If a provider is sharing health information with a billing company or even among departments in its own facility, however, the hospital will have to decide how much information is sufficient. "That is a muddy issue," he says. "The regulations do not provide specific guidance so ultimately the provider must make its own good-faith judgment. And the judgment will have to be made on a case-by-case basis. This can be viewed as a fairly burdensome requirement."
• The new requirements for group health plans.
The final regulations include new requirements relating to disclosures of protected health information by group health plans. Group health plans include insured and self-insured plans sponsored by employers, and other employee welfare benefit plans subject to ERISA (the Employee Retirement Income Security Act of 1974). However, self-administered plans having fewer than 50 participants are not covered. For a group health plan to share protected health information with a plan sponsor — typically, the employer, there must be specific restrictions on the sponsor’s use and disclosure of the information. For example, the sponsor must restrict access to protected health information to employees who perform health plan administrative functions on behalf of the sponsor.
• The continuation of special requirements for research purposes.
The final regulations continue the special requirements for use of protected health information for research purposes, such as approval by an institutional review board or a privacy board. However, the requirements in the final regulations are more comprehensive and restrictive than in the proposed rule.
• The delegation of the privacy regulations enforcement.
Enforcement of the privacy regulations has been delegated to the HHS Office of Civil Rights. The regulations do not provide for a private right of action that would permit patients to sue for violations, but there are both civil and criminal penalties for violation, including a fine of up to $250,000 and imprisonment for up to 10 years for knowingly disclosing or obtaining protected health information if done for commercial or personal gain or for malicious harm.
Marketing provision adds new hurdles
The final HIPAA privacy rule will also impose new requirements on the activities of hospitals marketing products or services to their patients, Hirsch says.

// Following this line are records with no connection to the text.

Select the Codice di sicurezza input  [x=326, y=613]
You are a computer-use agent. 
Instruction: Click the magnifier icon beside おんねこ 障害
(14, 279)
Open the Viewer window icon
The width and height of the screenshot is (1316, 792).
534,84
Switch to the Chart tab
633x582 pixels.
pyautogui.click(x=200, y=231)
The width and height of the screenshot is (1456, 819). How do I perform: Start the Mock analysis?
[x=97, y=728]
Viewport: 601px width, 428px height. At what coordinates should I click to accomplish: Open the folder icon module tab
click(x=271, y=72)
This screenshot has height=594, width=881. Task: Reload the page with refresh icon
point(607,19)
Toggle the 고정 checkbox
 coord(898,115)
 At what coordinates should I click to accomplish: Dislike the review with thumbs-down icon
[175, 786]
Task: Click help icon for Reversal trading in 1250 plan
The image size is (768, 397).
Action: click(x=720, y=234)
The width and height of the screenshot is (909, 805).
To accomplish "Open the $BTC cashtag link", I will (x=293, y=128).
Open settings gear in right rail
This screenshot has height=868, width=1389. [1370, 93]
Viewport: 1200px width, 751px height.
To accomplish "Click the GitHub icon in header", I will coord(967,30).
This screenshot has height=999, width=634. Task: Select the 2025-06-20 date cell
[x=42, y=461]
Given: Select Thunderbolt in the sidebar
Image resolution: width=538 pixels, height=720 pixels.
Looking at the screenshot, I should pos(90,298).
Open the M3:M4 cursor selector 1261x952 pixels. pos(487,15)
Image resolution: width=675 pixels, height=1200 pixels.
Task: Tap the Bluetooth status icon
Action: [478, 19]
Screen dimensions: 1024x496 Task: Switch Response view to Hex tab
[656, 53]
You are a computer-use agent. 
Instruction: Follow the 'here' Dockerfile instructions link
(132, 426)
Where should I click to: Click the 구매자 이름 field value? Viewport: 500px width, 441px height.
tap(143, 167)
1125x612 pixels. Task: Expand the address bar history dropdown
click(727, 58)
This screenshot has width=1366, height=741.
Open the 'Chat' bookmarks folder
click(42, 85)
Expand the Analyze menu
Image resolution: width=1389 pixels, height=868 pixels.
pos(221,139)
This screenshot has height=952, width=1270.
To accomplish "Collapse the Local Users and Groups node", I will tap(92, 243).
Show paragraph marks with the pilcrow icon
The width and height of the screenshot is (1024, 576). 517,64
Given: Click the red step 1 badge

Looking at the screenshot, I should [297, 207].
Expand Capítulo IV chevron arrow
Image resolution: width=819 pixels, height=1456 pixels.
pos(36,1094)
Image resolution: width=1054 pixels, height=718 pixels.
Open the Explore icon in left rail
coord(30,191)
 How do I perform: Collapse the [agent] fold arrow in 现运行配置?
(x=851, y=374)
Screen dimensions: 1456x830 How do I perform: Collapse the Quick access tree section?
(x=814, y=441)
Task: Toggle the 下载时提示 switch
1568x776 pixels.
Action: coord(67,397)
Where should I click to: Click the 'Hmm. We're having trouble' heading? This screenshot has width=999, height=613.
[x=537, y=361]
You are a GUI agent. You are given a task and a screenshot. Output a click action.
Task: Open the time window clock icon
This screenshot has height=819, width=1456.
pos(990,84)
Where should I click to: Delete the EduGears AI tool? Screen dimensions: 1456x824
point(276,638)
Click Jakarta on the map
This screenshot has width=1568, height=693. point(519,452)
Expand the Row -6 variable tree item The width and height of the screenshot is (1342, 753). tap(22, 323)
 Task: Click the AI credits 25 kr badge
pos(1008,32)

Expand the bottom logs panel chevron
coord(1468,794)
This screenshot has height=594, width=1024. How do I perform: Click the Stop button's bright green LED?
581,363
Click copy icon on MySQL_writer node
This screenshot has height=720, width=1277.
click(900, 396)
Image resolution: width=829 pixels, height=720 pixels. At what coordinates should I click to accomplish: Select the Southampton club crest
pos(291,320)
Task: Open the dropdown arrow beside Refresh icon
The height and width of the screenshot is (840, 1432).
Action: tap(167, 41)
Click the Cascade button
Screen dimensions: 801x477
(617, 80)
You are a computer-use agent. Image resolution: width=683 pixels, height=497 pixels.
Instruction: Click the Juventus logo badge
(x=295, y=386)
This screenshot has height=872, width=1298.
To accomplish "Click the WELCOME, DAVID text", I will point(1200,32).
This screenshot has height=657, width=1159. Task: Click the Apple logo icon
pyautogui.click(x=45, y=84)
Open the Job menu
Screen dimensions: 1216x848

Some people have thought this provision liberalizes the ability of the health care provider to use patient information to engage in marketing solicitation, he says. "I don’t think it creates that much flexibility. In fact, it creates some new hurdles for providers to jump through before they can engage in certain marketing activities."
The provision says that the covered entity doesn’t have to get the authorization of a patient to do marketing communication if the entity is communicating face-to-face with the individual or if the communication relates to products or services of nominal value. (This provision applies to the marketing of hospitals’ services, as well.)
But if it is another form of communication and if it involves the services of the hospital or a third party, then the entity must meet a series of requirements. "You have to make sure the patient understands who the communication is coming from. You have to disclose any financial relationship if you are getting paid to make the communication, and you have to let the patient know how to opt out of receiving future communications," he says. The entity also has to make reasonable efforts to ensure that patients who opt out are no longer receiving communications.
If the entity is targeting patients based on a particular medical condition, it has to explain to the individuals why they were targeted and how the product that is being marketed relates to their health.
"I don’t believe most health care providers are currently following that rigorous a standard when they are engaging in marketing to patients," Hirsch says.